Deep Discriminative Learning for Unsupervised Domain Adaptation
This addresses the problem of adapting models to new domains without labeled data, which is incremental as it builds on existing domain adaptation methods.
The paper tackles unsupervised domain adaptation by directly learning a classifier for the unlabeled target domain, achieving state-of-the-art results on image classification benchmarks and an Amazon reviews sentiment dataset.

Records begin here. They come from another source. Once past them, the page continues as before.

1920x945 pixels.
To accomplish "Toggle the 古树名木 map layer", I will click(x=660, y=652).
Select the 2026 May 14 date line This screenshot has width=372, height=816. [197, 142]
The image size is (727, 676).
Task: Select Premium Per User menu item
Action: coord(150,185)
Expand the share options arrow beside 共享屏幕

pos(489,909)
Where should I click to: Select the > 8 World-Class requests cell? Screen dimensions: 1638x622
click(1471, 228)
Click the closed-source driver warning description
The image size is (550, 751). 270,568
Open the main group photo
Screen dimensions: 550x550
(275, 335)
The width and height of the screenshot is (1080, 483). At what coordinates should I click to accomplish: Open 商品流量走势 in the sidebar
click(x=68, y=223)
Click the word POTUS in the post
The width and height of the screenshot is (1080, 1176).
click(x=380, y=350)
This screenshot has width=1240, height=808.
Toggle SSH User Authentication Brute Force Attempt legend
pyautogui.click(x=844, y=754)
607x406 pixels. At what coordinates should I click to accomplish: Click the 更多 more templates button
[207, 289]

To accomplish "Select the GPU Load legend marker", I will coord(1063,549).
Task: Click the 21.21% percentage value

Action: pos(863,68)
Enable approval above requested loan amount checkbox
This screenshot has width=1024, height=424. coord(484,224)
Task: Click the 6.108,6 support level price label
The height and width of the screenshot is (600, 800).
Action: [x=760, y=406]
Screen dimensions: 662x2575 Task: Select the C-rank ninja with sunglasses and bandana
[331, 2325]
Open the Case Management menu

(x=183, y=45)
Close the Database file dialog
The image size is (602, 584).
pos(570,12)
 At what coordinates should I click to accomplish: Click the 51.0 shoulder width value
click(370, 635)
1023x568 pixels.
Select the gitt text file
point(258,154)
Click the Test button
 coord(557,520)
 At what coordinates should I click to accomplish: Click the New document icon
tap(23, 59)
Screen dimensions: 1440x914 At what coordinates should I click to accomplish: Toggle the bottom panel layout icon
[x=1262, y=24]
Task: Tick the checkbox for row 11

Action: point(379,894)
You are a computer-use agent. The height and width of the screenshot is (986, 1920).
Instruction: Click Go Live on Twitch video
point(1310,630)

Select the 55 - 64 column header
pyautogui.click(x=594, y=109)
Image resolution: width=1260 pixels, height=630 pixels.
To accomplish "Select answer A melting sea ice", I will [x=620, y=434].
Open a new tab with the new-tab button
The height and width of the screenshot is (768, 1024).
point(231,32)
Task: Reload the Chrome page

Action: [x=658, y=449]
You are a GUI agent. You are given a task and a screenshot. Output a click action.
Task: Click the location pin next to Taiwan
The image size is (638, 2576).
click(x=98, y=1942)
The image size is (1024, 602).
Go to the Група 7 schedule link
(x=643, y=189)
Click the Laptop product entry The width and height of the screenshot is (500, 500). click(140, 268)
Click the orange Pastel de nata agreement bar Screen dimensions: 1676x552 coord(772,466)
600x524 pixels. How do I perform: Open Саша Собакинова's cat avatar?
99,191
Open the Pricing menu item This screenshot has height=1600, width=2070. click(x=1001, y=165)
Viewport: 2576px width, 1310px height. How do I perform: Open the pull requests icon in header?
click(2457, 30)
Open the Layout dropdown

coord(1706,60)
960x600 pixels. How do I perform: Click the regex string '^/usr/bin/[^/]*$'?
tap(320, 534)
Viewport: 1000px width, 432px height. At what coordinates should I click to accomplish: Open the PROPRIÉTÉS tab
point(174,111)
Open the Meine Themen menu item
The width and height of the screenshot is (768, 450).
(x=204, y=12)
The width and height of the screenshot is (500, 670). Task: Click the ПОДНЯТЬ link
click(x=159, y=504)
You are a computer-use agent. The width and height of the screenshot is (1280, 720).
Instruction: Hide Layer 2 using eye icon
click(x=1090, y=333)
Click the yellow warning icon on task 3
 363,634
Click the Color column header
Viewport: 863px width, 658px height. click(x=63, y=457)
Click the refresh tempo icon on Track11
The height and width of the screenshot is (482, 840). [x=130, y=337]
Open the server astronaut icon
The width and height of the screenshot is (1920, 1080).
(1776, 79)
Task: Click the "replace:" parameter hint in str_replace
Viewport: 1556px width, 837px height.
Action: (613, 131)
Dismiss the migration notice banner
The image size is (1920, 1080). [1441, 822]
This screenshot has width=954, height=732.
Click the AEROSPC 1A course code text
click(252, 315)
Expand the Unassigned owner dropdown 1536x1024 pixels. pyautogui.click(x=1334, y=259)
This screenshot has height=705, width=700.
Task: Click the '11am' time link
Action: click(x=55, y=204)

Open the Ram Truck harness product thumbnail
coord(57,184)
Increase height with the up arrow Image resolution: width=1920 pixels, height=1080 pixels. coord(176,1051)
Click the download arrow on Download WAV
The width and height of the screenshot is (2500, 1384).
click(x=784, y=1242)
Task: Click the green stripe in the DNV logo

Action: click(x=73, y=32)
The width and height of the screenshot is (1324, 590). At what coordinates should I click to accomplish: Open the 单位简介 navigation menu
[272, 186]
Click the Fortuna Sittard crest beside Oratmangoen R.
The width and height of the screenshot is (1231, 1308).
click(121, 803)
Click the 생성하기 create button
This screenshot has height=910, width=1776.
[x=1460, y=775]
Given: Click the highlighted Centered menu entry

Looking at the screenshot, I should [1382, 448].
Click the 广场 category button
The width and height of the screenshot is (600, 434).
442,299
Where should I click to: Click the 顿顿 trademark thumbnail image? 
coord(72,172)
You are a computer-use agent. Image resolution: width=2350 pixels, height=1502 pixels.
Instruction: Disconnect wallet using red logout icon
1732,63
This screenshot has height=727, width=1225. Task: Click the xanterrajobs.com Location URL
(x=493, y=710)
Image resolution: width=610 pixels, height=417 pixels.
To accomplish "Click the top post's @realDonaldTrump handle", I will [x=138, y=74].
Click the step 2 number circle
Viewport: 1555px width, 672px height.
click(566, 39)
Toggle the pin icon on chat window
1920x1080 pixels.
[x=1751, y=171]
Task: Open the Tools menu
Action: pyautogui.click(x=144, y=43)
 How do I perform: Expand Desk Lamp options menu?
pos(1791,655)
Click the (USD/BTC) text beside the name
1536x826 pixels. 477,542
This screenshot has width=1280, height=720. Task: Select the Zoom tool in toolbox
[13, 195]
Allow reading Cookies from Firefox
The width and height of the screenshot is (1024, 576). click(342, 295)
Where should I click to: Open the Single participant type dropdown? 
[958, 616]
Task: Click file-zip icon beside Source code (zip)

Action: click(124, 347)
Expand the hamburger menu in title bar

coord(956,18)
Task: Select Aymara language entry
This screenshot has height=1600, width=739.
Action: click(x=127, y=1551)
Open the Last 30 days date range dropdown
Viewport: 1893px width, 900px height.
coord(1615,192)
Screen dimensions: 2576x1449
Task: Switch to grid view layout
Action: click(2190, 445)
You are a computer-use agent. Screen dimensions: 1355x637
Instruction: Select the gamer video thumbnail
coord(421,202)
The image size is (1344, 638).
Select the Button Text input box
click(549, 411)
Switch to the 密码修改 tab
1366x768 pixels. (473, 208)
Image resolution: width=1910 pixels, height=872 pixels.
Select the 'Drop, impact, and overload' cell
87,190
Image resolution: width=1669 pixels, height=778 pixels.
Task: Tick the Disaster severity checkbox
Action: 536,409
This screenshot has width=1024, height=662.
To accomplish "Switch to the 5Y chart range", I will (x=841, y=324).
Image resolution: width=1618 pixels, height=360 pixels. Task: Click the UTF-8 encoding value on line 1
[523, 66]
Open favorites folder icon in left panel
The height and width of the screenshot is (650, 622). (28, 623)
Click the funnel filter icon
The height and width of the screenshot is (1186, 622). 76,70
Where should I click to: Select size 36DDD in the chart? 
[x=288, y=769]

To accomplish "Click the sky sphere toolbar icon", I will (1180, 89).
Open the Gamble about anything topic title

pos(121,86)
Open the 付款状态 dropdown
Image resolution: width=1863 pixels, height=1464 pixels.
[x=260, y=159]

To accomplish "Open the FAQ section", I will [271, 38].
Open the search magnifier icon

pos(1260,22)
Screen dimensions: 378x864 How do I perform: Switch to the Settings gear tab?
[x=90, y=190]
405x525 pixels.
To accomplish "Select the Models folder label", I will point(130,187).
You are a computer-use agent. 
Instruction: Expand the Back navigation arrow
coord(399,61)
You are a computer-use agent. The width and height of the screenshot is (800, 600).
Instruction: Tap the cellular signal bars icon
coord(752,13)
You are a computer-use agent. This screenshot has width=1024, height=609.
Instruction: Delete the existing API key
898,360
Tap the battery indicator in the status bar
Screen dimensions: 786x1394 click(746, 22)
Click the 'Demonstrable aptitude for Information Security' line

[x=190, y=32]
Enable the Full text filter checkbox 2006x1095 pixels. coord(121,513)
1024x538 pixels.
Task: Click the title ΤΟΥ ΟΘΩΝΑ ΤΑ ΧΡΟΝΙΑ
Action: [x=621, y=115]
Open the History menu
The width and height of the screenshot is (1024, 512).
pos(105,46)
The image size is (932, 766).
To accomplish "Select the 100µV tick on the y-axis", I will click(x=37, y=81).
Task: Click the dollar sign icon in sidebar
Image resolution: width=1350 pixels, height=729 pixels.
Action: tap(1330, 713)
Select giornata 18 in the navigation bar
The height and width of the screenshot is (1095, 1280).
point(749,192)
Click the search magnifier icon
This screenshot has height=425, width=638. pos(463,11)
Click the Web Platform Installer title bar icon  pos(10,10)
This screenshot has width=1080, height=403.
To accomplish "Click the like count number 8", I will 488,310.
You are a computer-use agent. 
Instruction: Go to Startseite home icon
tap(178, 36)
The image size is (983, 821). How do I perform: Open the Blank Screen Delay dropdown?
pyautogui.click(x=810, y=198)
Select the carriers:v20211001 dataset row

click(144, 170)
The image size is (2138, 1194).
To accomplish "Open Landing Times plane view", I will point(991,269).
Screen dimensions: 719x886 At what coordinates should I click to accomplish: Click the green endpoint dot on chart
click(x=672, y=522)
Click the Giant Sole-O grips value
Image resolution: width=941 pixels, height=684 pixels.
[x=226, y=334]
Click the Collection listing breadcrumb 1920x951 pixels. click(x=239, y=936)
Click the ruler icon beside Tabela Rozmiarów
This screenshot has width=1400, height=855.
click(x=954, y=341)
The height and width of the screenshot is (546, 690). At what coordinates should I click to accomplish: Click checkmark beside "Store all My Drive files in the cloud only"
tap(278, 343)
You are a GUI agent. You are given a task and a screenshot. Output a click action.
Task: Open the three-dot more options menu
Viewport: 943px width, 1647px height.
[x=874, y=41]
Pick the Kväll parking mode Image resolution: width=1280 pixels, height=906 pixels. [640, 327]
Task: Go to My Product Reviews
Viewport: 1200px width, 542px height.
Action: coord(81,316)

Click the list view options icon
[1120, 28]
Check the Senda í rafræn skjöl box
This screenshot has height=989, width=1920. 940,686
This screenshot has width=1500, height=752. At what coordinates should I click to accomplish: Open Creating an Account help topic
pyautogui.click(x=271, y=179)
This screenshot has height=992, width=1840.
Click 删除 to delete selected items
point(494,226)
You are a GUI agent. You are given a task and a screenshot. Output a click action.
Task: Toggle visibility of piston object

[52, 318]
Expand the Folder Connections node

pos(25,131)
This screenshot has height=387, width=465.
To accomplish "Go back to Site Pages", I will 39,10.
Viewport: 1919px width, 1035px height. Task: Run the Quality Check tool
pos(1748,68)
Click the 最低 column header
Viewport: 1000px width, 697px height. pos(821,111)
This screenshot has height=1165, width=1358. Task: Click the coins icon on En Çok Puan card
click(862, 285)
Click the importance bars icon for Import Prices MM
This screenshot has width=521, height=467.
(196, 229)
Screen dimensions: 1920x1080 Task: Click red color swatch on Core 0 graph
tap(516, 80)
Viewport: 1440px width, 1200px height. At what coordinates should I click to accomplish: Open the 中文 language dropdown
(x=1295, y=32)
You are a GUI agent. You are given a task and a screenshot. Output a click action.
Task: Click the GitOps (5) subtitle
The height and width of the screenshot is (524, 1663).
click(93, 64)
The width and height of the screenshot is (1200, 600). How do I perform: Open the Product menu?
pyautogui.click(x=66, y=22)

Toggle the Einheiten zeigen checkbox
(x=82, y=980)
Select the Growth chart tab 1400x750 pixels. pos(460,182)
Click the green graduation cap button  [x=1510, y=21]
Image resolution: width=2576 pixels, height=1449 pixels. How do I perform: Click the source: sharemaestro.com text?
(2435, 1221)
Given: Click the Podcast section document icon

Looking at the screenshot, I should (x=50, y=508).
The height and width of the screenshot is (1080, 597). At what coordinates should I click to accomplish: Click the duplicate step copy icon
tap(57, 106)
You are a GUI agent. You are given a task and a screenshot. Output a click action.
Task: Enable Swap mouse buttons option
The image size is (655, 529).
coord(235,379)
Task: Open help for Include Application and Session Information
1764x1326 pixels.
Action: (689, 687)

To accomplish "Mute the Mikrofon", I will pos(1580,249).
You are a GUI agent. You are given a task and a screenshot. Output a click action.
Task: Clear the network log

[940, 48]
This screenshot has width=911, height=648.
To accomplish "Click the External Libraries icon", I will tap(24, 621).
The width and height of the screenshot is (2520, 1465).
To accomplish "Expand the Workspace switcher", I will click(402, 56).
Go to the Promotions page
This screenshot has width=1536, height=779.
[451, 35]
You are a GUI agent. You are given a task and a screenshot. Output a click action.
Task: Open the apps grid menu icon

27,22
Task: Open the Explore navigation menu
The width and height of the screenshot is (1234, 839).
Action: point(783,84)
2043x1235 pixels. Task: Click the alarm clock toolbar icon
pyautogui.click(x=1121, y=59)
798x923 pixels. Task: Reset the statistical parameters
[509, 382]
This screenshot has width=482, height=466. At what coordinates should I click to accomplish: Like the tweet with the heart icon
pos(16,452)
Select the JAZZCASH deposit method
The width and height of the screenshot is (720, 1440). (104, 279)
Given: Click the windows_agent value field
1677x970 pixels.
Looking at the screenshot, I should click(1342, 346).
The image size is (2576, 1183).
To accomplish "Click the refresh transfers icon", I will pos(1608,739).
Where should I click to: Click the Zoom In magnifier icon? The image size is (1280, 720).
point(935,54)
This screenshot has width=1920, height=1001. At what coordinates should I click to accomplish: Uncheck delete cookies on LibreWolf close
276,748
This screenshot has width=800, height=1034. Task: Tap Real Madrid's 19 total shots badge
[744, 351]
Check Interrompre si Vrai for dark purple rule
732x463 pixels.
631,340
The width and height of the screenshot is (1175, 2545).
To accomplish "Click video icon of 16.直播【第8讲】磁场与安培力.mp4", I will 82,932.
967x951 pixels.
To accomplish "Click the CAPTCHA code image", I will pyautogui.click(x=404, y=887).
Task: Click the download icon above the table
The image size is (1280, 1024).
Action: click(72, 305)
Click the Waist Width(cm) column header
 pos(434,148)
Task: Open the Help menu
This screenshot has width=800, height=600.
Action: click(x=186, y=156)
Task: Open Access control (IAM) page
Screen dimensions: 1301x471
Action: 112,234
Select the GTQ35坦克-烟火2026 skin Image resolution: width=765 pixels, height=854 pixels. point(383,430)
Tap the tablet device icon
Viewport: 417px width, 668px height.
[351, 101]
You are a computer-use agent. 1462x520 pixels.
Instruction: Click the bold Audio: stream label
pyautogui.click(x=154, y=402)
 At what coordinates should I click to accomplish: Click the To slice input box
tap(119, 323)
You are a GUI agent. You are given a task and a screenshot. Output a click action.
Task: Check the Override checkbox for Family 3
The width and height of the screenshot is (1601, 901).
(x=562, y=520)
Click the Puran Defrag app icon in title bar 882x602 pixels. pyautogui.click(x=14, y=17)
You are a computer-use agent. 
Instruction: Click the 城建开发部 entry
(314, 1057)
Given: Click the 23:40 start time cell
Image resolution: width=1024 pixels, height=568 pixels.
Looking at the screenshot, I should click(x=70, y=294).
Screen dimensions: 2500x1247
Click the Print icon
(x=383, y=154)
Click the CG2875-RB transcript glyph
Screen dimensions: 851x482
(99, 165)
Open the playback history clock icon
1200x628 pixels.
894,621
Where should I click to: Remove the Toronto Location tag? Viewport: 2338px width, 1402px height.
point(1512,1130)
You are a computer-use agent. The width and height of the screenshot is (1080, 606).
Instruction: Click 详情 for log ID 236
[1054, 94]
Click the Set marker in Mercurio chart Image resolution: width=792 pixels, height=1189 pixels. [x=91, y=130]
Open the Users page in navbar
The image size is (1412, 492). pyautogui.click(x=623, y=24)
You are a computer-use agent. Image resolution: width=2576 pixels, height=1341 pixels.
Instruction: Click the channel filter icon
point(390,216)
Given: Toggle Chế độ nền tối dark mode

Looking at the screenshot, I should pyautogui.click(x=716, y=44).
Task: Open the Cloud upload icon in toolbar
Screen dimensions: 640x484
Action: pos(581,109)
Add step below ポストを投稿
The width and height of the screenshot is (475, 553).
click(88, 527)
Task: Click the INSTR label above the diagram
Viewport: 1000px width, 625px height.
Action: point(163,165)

The primary objective of domain adaptation methods is to transfer knowledge from a source domain to a target domain that has similar but different data distributions. Thus, in order to correctly classify the unlabeled target domain samples, the standard approach is to learn a common representation for both source and target domain, thereby indirectly addressing the problem of learning a classifier in the target domain. However, such an approach does not address the task of classification in the target domain directly. In contrast, we propose an approach that directly addresses the problem of learning a classifier in the unlabeled target domain. In particular, we train a classifier to correctly classify the training samples while simultaneously classifying the samples in the target domain in an unsupervised manner. The corresponding model is referred to as Discriminative Encoding for Domain Adaptation (DEDA). We show that this simple approach for performing unsupervised domain adaptation is indeed quite powerful. Our method achieves state of the art results in unsupervised adaptation tasks on various image classification benchmarks. We also obtained state of the art performance on domain adaptation in Amazon reviews sentiment classification dataset. We perform additional experiments when the source data has less labeled examples and also on zero-shot domain adaptation task where no target domain samples are used for training.